Dla "Polski" historia Syryjczyka jest niezwykle zagadkowa. Podejrzane jest na przykład to, że choć miał robić doktorat na Politechnice Gdańskiej, to w ogóle nie znał się na budownictwie. Poza tym w naszym kraju nie chciał zostac do końca życia. Usilnie starał się o wyjazd do USA.

Jednak to nie wszystko. Po wyjeździe z Polski, Syryjczyk, noszący chrześcijańskie imię miał podróżować po Bliskim Wschodzie. Odwiedził między innymi pozostający w bliskich kontaktach z Syrią Iran. Gazeta sugeruje jednak, że do podrózy skłoniły go nie tyle zabytki, ale powiązania Teheranu z ogranizacjami islamistycznymi.

Syryjczyk miał się znaleźć na celowniku CBŚ z innego powodu. Na polskiej granicy u kilku osób pochodzenia arabskiego znaleziono adresy znajomych Syryjczyka z czasów, kiedy mieszkał w Polsce. Policjanci postanowili więc przesłuchać Polaków. Niektórzy z dawnych znajomych też sądzą, że przekazanie polskich adresów przyjaciołom Syryjczyka jadącym do naszego kraju, jest podejrzane.

Reklama

" Uważałam go zawsze za wspaniałego człowieka, jednak jak się tak zastanowić, to musiał chyba jakąś dziwną rolę pełnić" - mówi "Polsce" znająca Syryjczyka gdańszczanka.

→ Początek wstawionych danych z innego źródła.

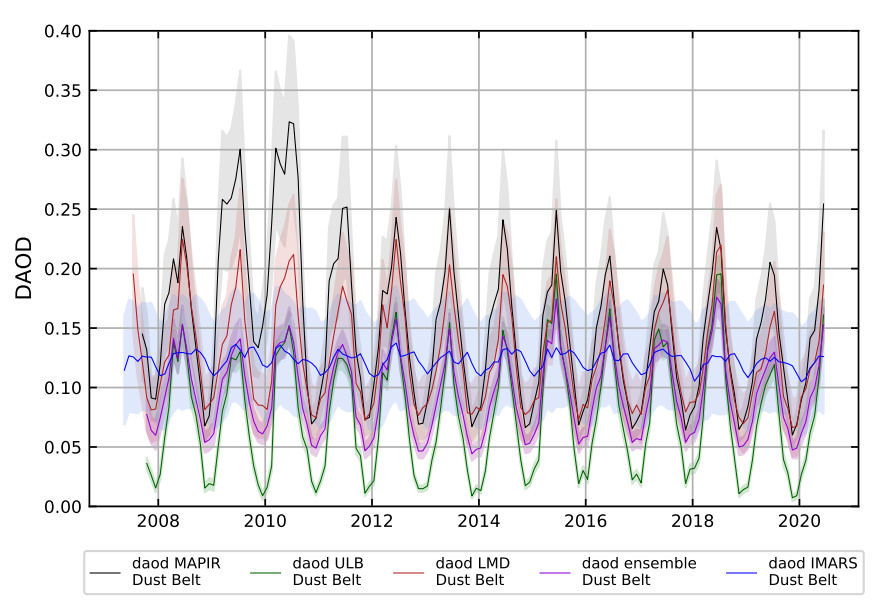Click the 2020 x-axis tick label

(800, 522)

Jak przypomina gazeta, po wejściu Polaków do Iraku, nasze służby wzięły na celownik Arabów mieszkających w Polsce. Operacja dostała kryptonim "Miecz". W sumie z Polski deportowano kilkanaście osób.

Gazeta nie wspomnia jednak, że wiele osób, szczególnie z Trójmiasta, i tak nosiło się z wyjazdem z Polski. Zdarzały się bowiem przypadki pobicia muzułmanów. Gdański meczet obrzucano kamieniami.